MOVIMENTAÇÕES BILIONÁRIAS 

A Lei nº 14.790/2023, que regulamentou o setor, estabeleceu a cobrança de 12% sobre a receita bruta do jogo (GGR) das casas de apostas e a incidência de 15% de Imposto de Renda sobre os ganhos dos apostadores. 

Dados da Receita Federal mostram que, após a regulamentação, a arrecadação com apostas digitais saltou de R$ 49 milhões no ano passado para R$ 7,9 bilhões em 2025, evidenciando a real dimensão do mercado de bets. 

“O crescimento expressivo da arrecadação não deve ser interpretado automaticamente como resultado de uma expansão súbita do consumo, sendo mais consistente com o processo de formalização e de ampliação da incidência tributária sobre um mercado que já operava em larga escala”, analisa o economista Lucas Ribeiro, responsável pela organização do estudo. 

Apesar disso, 88% da receita bruta do jogo (GGR) permanece concentrada nas plataformas de apostas. 
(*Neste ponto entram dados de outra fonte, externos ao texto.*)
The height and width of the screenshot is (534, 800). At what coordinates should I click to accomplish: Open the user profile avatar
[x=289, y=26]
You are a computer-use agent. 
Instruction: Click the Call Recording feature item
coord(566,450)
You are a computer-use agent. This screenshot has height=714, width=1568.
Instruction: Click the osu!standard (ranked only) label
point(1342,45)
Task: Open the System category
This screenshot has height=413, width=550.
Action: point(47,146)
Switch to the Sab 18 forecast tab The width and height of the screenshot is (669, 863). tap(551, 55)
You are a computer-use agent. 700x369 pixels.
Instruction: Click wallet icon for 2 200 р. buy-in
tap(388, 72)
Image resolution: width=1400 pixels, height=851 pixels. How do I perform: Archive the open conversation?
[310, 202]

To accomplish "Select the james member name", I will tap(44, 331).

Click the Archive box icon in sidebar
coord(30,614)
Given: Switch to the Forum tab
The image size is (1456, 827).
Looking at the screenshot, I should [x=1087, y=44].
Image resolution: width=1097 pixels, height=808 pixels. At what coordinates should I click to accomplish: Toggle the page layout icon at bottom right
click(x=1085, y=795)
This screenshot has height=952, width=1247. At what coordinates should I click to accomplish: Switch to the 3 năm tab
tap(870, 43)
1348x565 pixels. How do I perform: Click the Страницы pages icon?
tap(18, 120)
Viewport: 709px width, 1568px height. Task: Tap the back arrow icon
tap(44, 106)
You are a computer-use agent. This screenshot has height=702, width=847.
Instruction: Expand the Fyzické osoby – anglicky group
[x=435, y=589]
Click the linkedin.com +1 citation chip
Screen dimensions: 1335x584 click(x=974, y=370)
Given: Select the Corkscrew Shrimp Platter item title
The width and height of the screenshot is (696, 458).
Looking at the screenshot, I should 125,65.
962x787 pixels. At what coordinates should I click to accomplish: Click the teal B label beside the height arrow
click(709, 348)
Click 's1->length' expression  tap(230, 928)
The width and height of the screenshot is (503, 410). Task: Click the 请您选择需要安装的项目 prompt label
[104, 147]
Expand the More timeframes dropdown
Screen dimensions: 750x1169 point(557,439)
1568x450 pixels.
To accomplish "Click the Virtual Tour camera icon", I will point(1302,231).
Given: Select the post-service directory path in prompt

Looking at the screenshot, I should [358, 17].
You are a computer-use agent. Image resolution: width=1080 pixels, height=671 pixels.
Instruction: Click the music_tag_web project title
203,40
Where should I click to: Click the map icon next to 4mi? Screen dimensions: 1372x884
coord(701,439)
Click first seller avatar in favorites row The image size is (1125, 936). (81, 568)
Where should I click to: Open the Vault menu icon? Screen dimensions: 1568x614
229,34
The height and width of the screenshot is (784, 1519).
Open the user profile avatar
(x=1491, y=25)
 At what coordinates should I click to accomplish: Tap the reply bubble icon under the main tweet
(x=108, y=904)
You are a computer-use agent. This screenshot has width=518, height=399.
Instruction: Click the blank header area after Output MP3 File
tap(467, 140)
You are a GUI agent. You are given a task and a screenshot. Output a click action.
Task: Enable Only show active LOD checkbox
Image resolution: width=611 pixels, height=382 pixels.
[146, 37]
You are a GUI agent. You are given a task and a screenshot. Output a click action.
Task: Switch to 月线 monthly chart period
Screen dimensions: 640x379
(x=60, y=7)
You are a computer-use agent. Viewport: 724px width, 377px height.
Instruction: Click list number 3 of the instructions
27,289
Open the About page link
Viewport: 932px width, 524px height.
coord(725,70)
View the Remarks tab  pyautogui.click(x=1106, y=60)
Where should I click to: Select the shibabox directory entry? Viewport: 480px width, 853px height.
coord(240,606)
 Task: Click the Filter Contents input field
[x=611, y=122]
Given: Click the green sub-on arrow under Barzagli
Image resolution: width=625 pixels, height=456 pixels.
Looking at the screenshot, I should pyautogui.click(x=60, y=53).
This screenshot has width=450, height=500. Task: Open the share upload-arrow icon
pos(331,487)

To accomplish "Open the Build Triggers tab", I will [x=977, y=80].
A Associação Brasileira de Supermercados (Abras) e a Confederação Nacional do Comércio de Bens, Serviços e Turismo (CNC) estimam perdas de até R$ 103 bilhões para o varejo. 

MONITORAMENTO PERMANENTE 

Diante desse cenário, o IEMB-Acirp recomenda o monitoramento permanente do setor, o fortalecimento de ações de educação financeira e a realização de estudos regionais para orientar decisões de empresas e do poder público. 

A Rede de Associações Comerciais assinou um manifesto alertando para o crescimento descontrolado das apostas eletrônicas e as graves consequências sociais, econômicas e de saúde pública.